MyLymeData helps build a collaborative research engine for Lyme disease
Melissa Potter delivered the following remarks to the federal Tick-Borne Disease Working Group earlier this week in Philadelphia.
Good morning, my name is Melissa Potter. I am here on behalf of LymeDisease.org
LymeDisease.org is one of the oldest Lyme nonprofits in the nation. We have played an instrumental role in patient and science-based advocacy both in connection with Lyme disease and more broadly in national healthcare policy.
Members of LymeDisease.org have served on advisory panels, and presented on patient engagement in government funded organizations such as the Patient Centered Outcomes Research Institute, the NIH Collaboratory, the White House Precision Medicine Initiative, as patient partners for the Society to Improve Diagnosis in Medicine, and as subcommittee members for this working group.
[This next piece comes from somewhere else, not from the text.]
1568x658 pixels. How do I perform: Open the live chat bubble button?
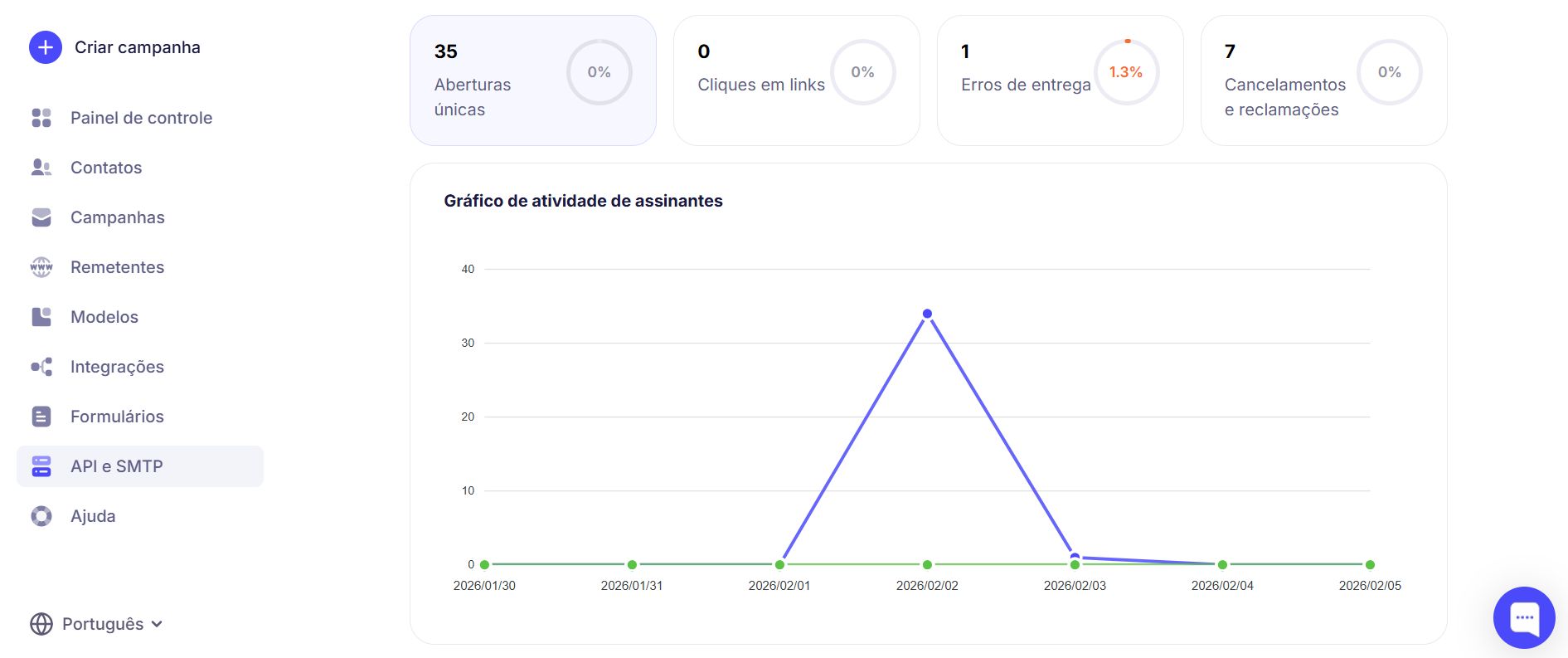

We advise researchers at the University of Chicago, and we have authored two academic textbook chapters on patient engagement and patient registries.
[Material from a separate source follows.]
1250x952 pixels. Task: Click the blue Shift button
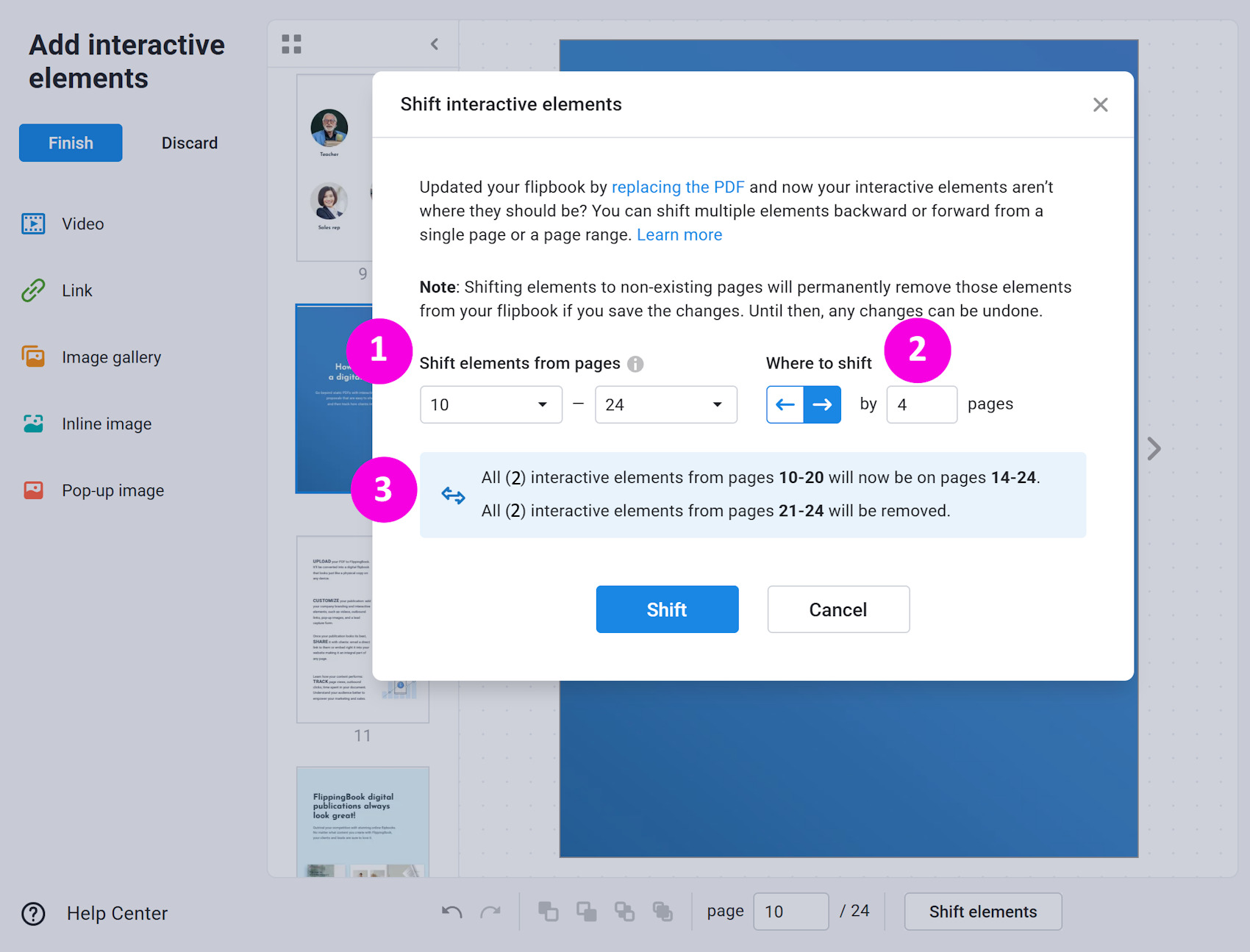point(667,609)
Modern medicine knows a lot about how to treat early Lyme disease, but even so, treatment failure rates remain unacceptably high (10-20%). Yet, little is known about what works—what is effective—for treating late or persistent Lyme disease.
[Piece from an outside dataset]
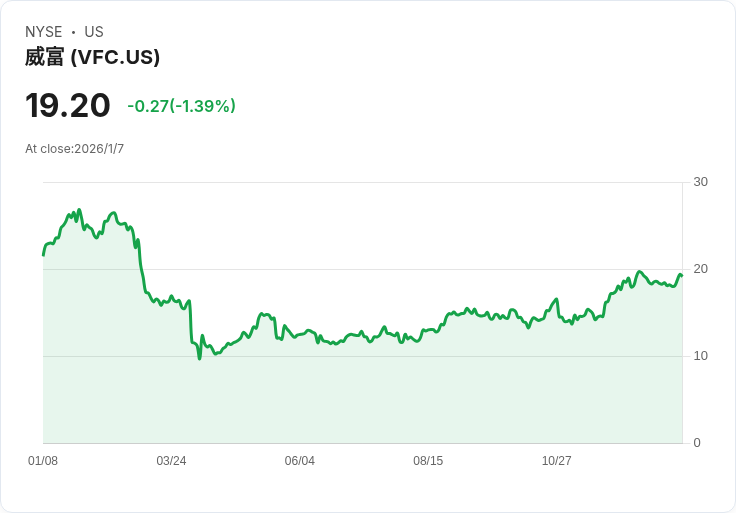The width and height of the screenshot is (736, 513).
Task: Click the 30 value on y-axis
Action: pos(701,182)
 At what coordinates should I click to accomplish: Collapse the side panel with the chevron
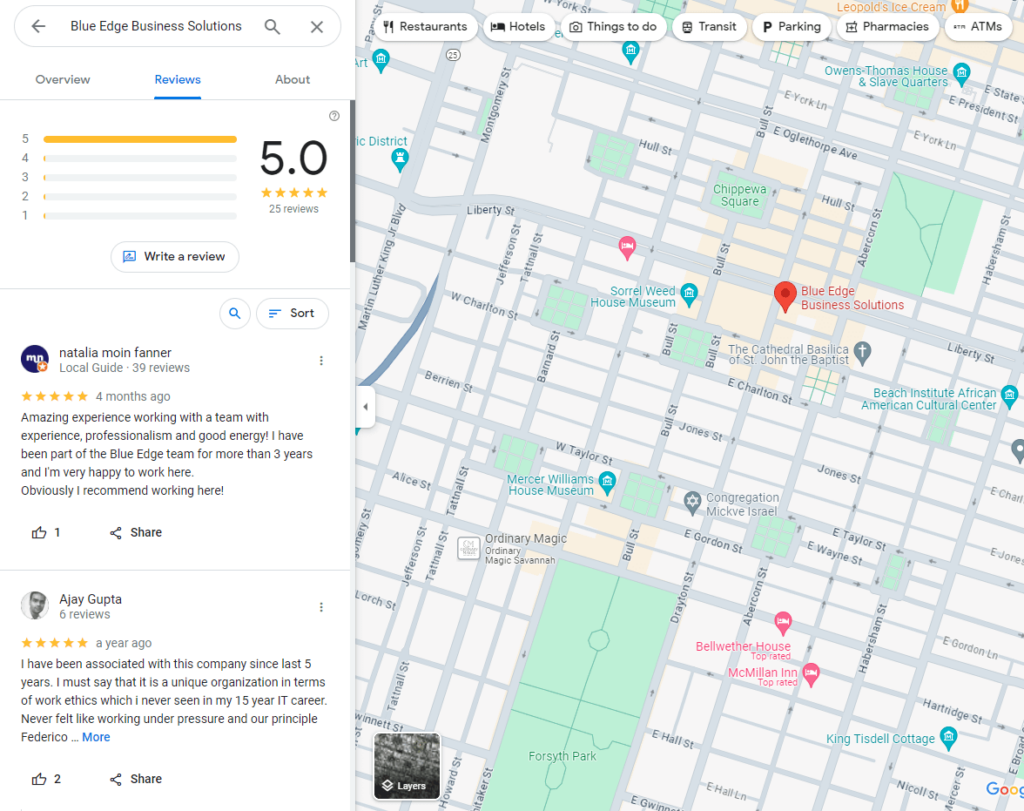pyautogui.click(x=365, y=407)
NIH-funded trials in persistent Lyme disease have been very small (37-129 people). By their nature, they do not observe real-world patients responding to the variety of clinical treatments used to improve patient quality of life.
This is an area in which patient registries excel. At the last Tick-Borne Disease Working Group meeting, Dennis Dixon noted that patient registries are one way to advance the knowledge of Lyme disease. However, neither he nor this group seemed to be aware that a large patient registry for Lyme disease presently exists.
MyLymeData
MyLymeData is a patient registry developed by LymeDisease.org that enables patients to pool longitudinal healthcare data. Since its launch in November 2015, over 12,000 patients have enrolled.
It is modeled after many of the rare disease registries and adheres to the patient registry recommendations of the Agency for Health Research Quality. Like most patient registries, entry criteria are intentionally broad — patients must be US residents clinically diagnosed with Lyme disease.
The registry has gathered over three million data points on Lyme disease demographics, tick bites, diagnosis, symptoms, lab tests, co-infection, treatment and quality of life.
Last year, we published our first peer-reviewed study analyzing data from the registry. We also released our MyLymeData Chart Book- highlighting results from Phase 1 of the study.
We are collaborating on a tissue bio-repository with the National Disease Research Interchange and the Bay Area Lyme Foundation. We also work with academic researchers at UCLA and the University of Washington. The National Science Foundation has funded the UCLA researchers to explore big data analytics using data from MyLymeData.
This has been an essential step in building a collaborative research engine designed to realize the promise of big data in Lyme disease.
Melissa Potter is LymeDisease.org’s Director of Patient Engagement and Outreach.